Return each line of the listing below, unchanged, and omit the images.

═════ SUPPLIED MATERIAL

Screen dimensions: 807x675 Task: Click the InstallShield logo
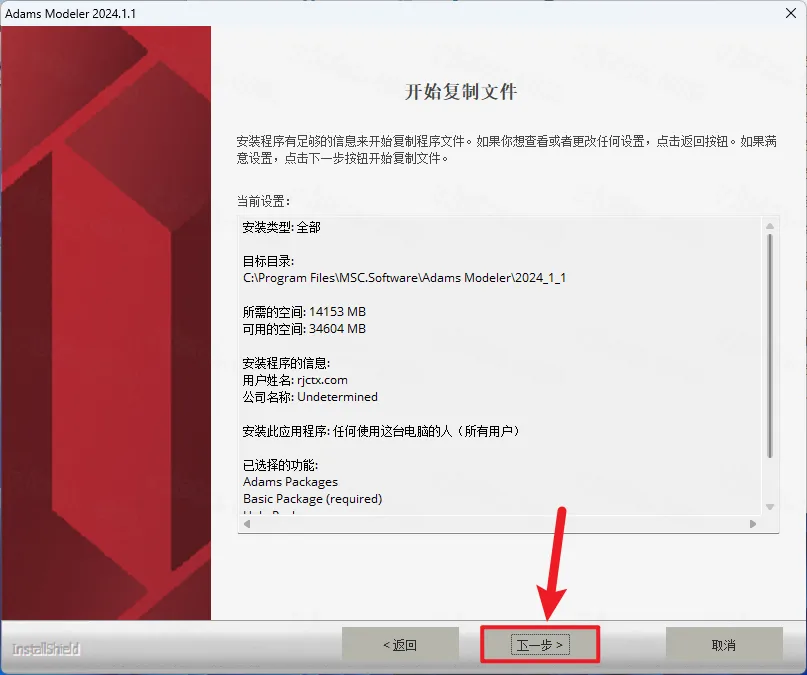click(x=46, y=649)
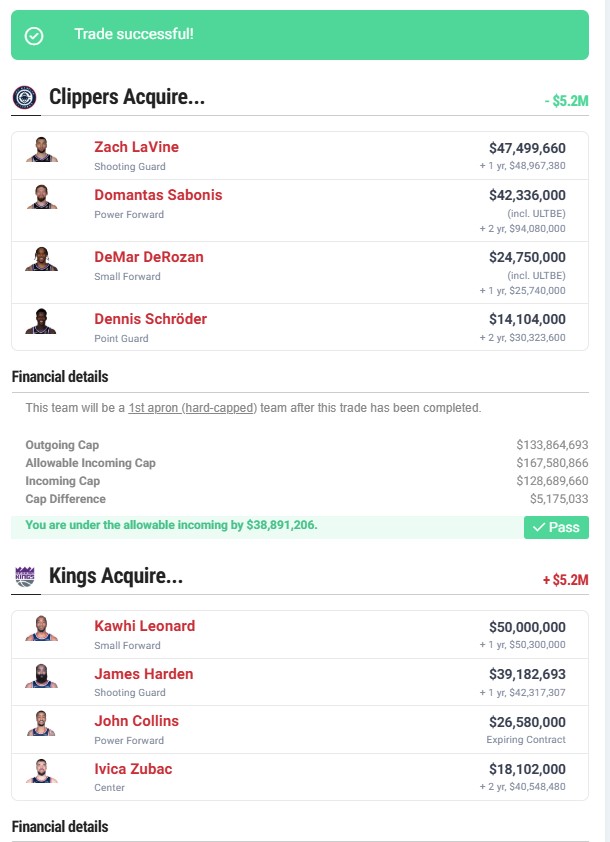
Task: Click John Collins's player headshot
Action: pyautogui.click(x=42, y=723)
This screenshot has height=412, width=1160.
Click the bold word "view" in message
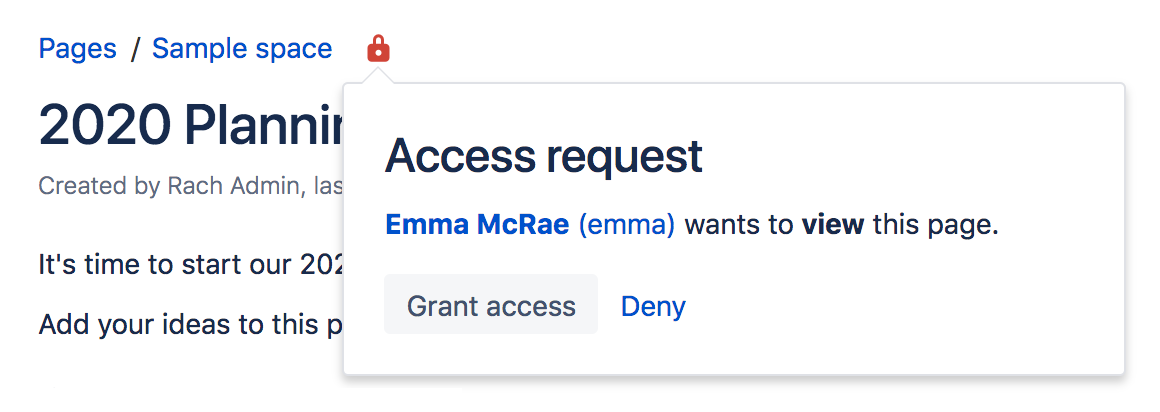[832, 225]
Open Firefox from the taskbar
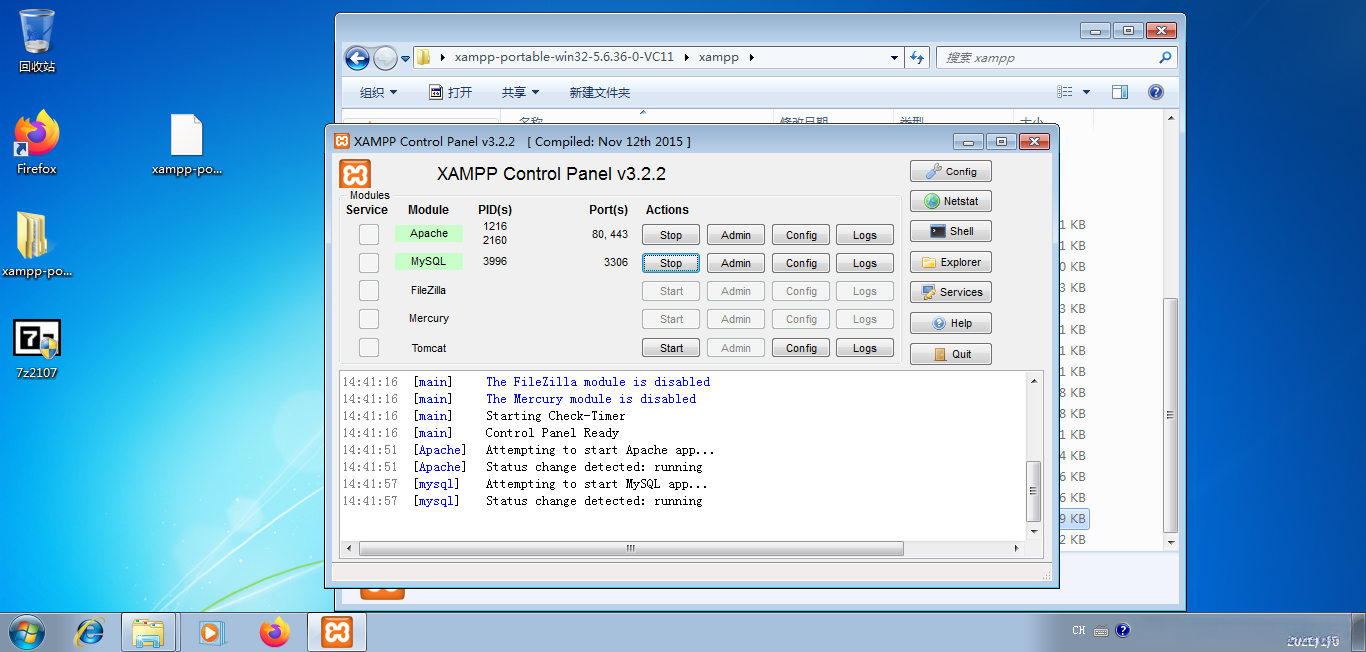The image size is (1366, 652). 274,632
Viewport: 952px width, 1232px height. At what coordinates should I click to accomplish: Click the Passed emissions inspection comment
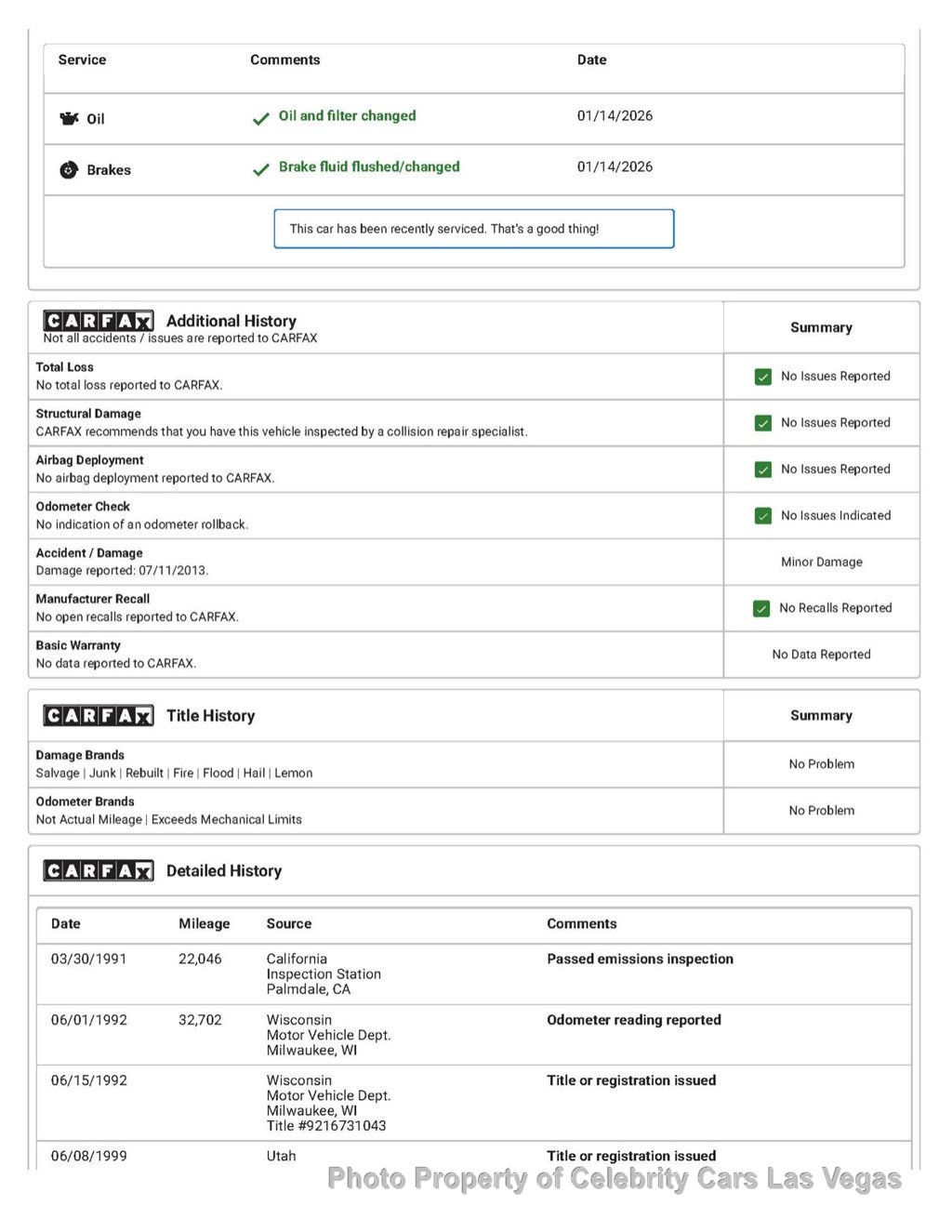(x=640, y=959)
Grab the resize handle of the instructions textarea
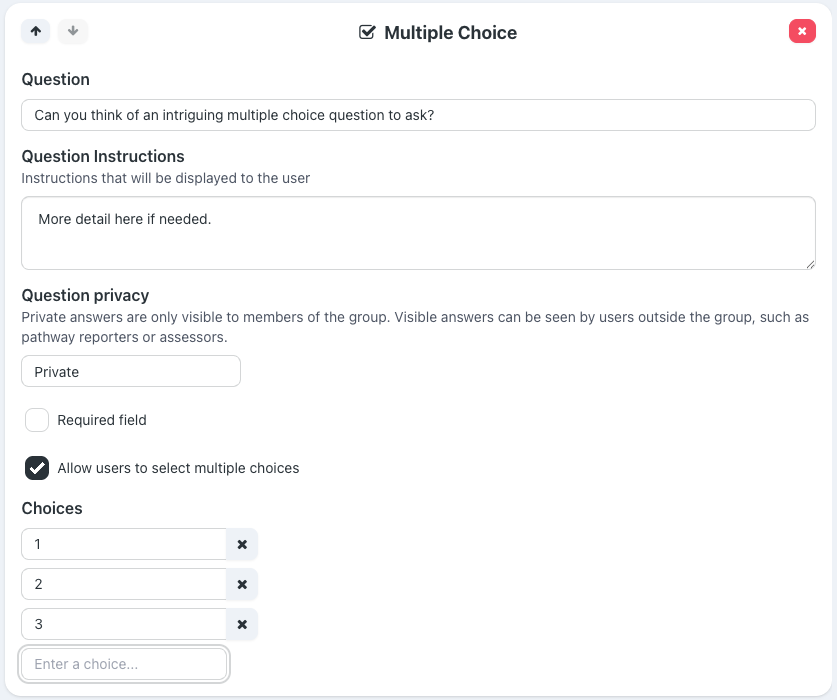 click(x=809, y=263)
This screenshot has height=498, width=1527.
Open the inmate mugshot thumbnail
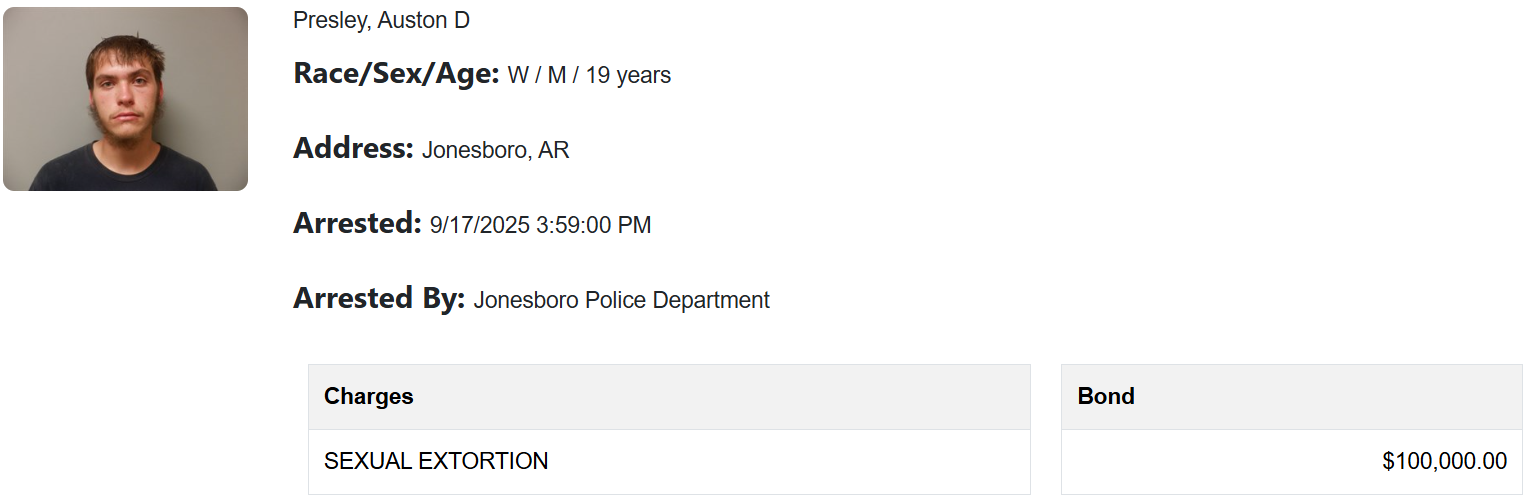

══════════

== SOLUTION TO THIS EXERCISE ==
Screen dimensions: 807x675 Task: Click the InstallShield logo
click(x=46, y=649)
Task: Click John Collins's player headshot
Action: pyautogui.click(x=42, y=723)
This screenshot has height=412, width=1160.
Click the bold word "view" in message
[832, 225]
Open Firefox from the taskbar
The image size is (1366, 652). 274,632
Viewport: 952px width, 1232px height. At what coordinates should I click to accomplish: Click the Passed emissions inspection comment
(x=640, y=959)
Grab the resize handle of the instructions textarea
 click(x=809, y=263)
This screenshot has height=498, width=1527.
Open the inmate mugshot thumbnail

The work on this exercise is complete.